Apoptosis of activated HSC is now established as a mechanism by which the injured liver clears these profibrogenic cells after wound healing is completed. Failure to clear HSC leads to their persistence and progressive deposition of cross-linked collagens in the liver. Pharmacological blockade of NF-κB, using Gliotoxin and Sulfasalazine has been shown to induce HSC apoptosis in vitro and in vivo and as such may be of therapeutic benefit in promoting reversibility of fibrosis. I identified the IKappaKinase (IKK) complex as a molecular target for stimulating HSC apoptosis. The IKK inhibitor and anti-inflammatory drug sulfasalazine stimulates HSC apoptosis in vitro but when administered in vivo substantially accelerates the rate of recovery of fibrotic liver to a near normal structure. Additionally nerve growth factor (NGF) released by hepatocytes promotes inhibition of NF-κB in HSC leading to apoptosis. Therefore release of NGF from hepatocytes during liver injury may represent an important paracrine loop limiting the HSC-dependent fibrotic response.
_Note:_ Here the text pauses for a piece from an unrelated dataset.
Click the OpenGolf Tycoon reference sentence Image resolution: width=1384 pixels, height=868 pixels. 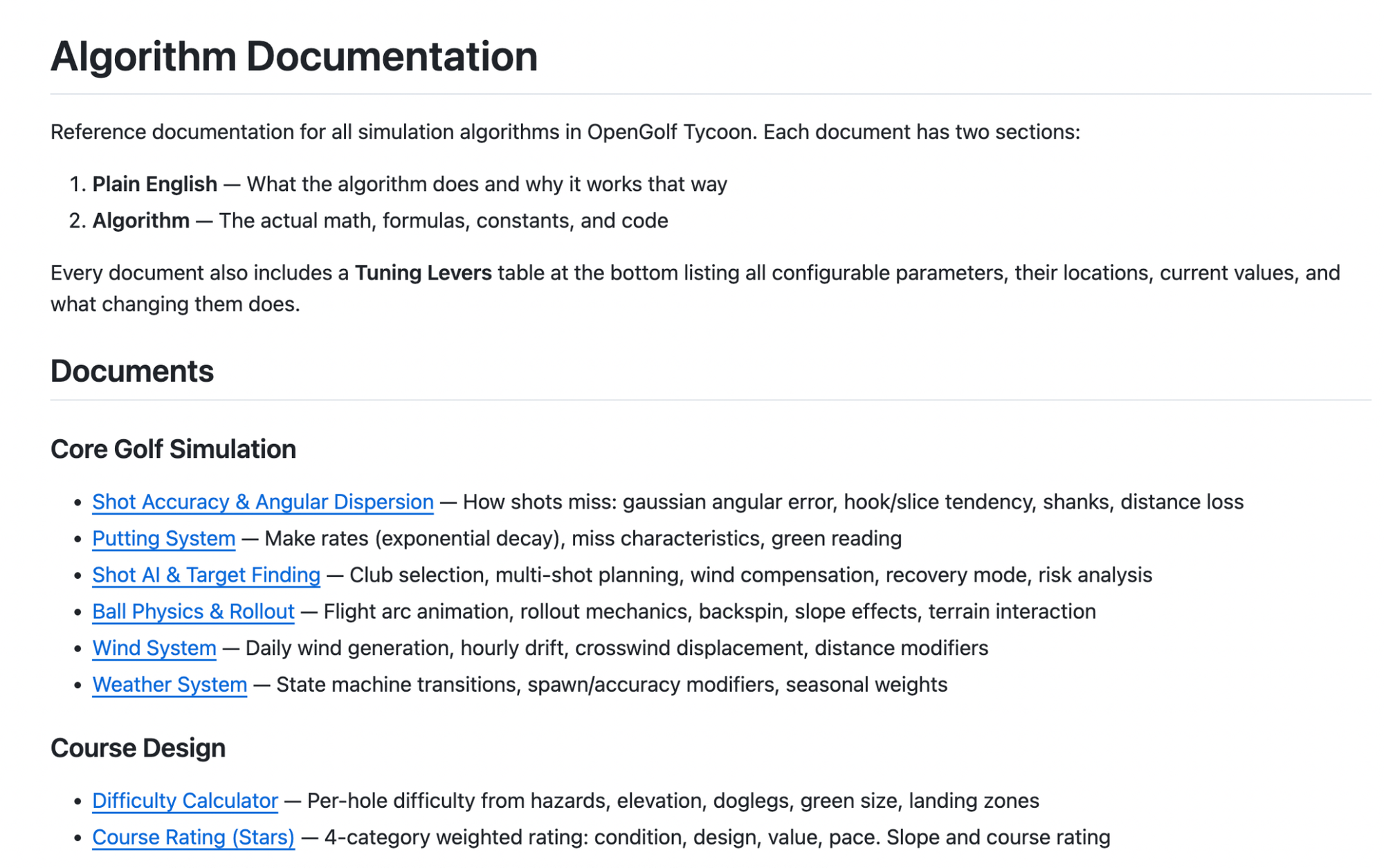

This may not be the best long-term therapeutic solution as NGF, Gliotoxin and Sulfasalazine affect other pathways. To limit utility my research focus is targeting NF-κB directly, by understanding how specific phosphorylation events on the p65 subunit of NF-κB regulate inflammation and progression of liver disease. Preliminary data shows that phosphorylation of p65 is increased during HSC activation in vitro and in vivo. Cell permeable peptides that specifically block p65 phosphorylation events induce HSC apoptosis.
Inflammation
I repoted a novel anti-inflammatory and anti-fibrogenic role for the p50 subunit of NF-κB. NF-κB is comprised of homo- or heterodimeric combinations of c-Rel, p65, RelB, p50 or p52. Each subunit has distinct biological properties that may be exploited therapeutically. In response to chronic injury p50 knockout mice over-produce TNF-α and have a profound neutrophilic inflammation that leads to severe fibrosis. This work showed that p50 homodimers protect the liver from excessive inflammation by repressing TNF-α gene transcription and recruiting chromatin modifying histone deacetylases to the TNF-α promoter. Stimulating the interaction between p50/HDAC1 at the TNF-α promoter could limit liver inflammation and severity of fibrosis.
Therefore targeting signaling events downstream of the IKK’s i.e. preventing p65 serine 536 phosphorylation could inhibit pro-inflammatory events of IKK signaling but leave the anti-inflammatory pathway unimpaired, providing a novel target for the treatment of liver disease.